Brüssel (afp) – Europas Wälder sollen einer neuen Forststrategie der EU zufolge durch eine nachhaltigere Bewirtschaftung besser geschützt werden. „Wälder sind wichtige Ökosysteme sowie eine Quelle für Wohlstand und Beschäftigung in ländlichen Gebieten, wenn sie angemessen bewirtschaftet werden“, sagte EU-Landwirtschaftskommissar Dacian Ciolos am Freitag in Brüssel. Die neue Forststrategie schlägt vor, dass sich die EU-Mitgliedstaaten bis Ende 2014 auf gemeinsame Kriterien für eine nachhaltige Bewirtschaftung ihrer Wälder einigen.

Die neuen Pläne ersetzen die bisherige EU-Forststrategie aus dem Jahr 1998. Seitdem ist vor allem die Bedeutung der Wälder als Ressource für Biokraftstoffe gewachsen, sie liefern nach Angaben der Kommission die Hälfte der erneuerbaren Energien.

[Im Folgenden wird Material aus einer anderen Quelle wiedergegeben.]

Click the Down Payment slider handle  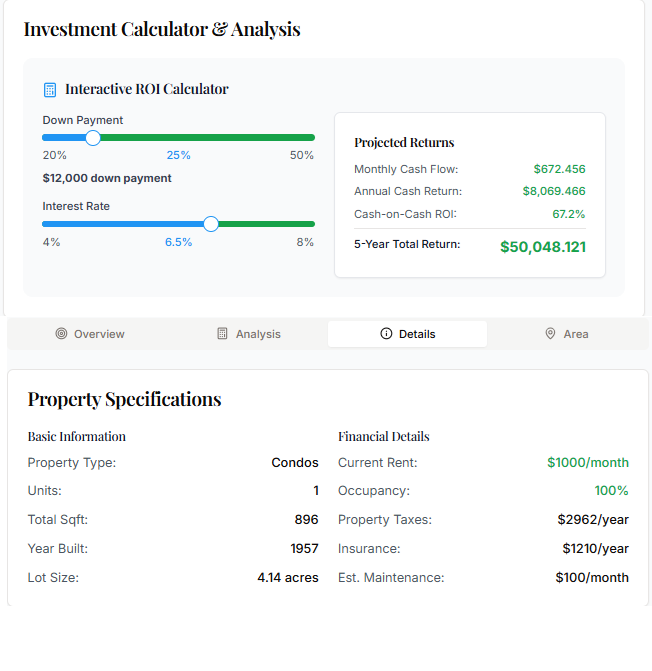tap(93, 138)
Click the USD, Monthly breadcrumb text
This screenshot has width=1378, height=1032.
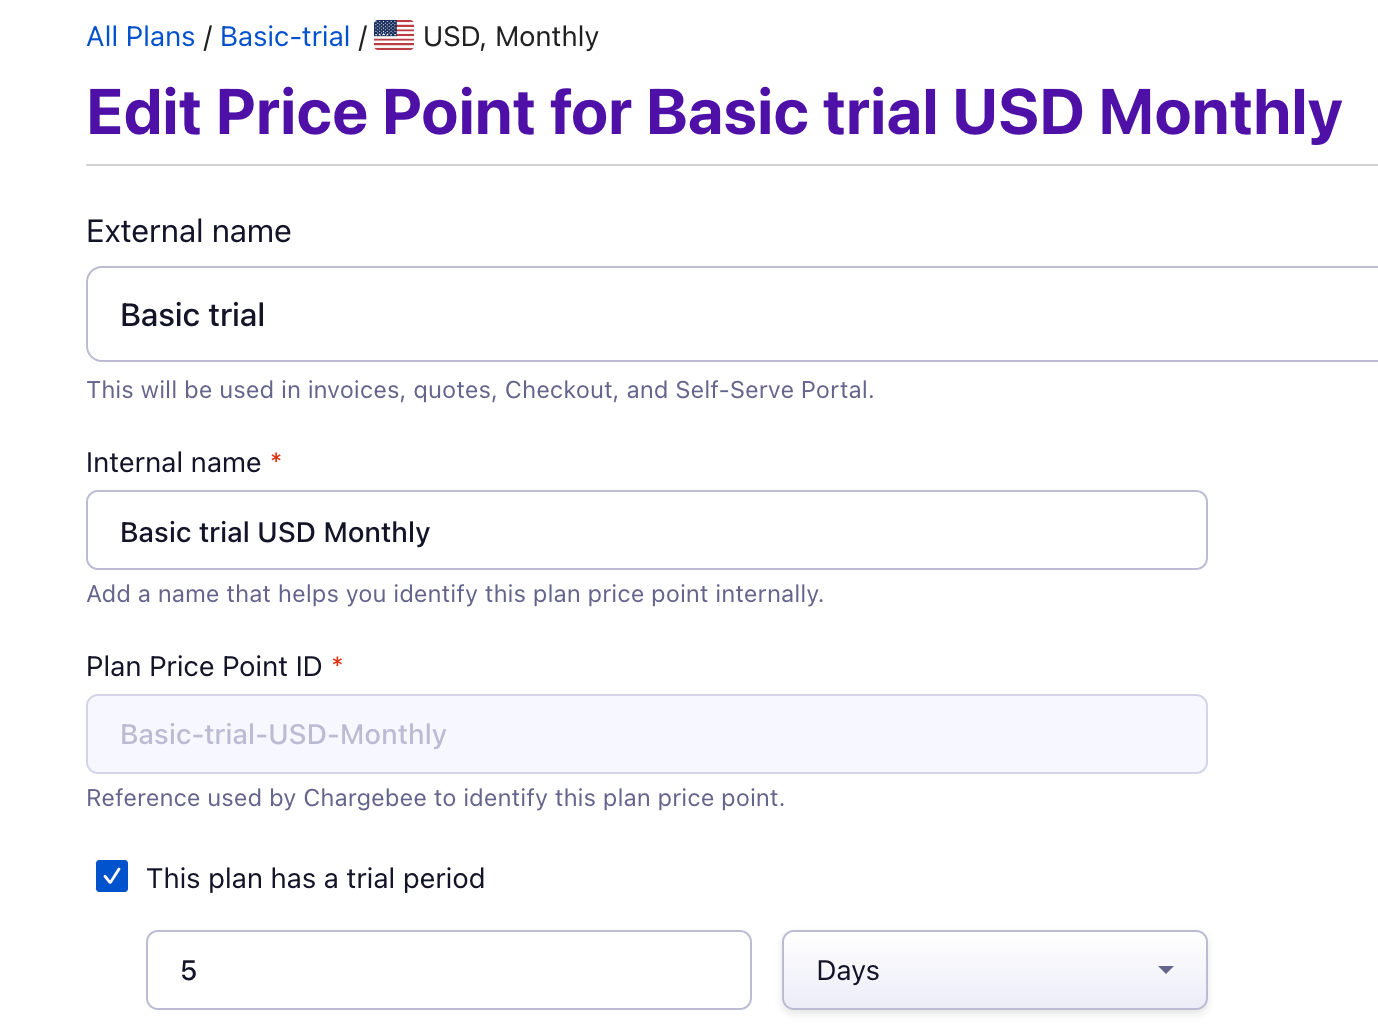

Gleichzeitig sind die europäischen Wälder, die 40 Prozent des Territoriums der EU bedecken, wichtig für den Erhalt der Artenvielfalt. In Deutschland gibt es mehr als elf Millionen Hektar Wald, das entspricht etwa 31 Prozent der Landesfläche.

Die Forststrategie ist für die EU-Mitgliedstaaten eine Empfehlung, die Kommission kann ihnen in diesem Bereich keine Vorschriften machen. Von Land zu Land können sich die Interessen stark unterscheiden – abhängig davon, ob die Wälder vorrangig als Lieferanten für Bioenergie, Ressource für die Möbelindustrie oder als Naherholungsgebiet genutzt werden.

Entgegen dem weltweiten Trend ist die bewaldete Fläche in der EU etwa durch Aufforstungsprogramme in den letzten 60 Jahren angewachsen. Zuletzt allerdings immer langsamer: Beispielsweise machen steigende Temperaturen und zunehmende Dürre den Wäldern immer mehr zu schaffen, wie die EU-Kommission mitteilte.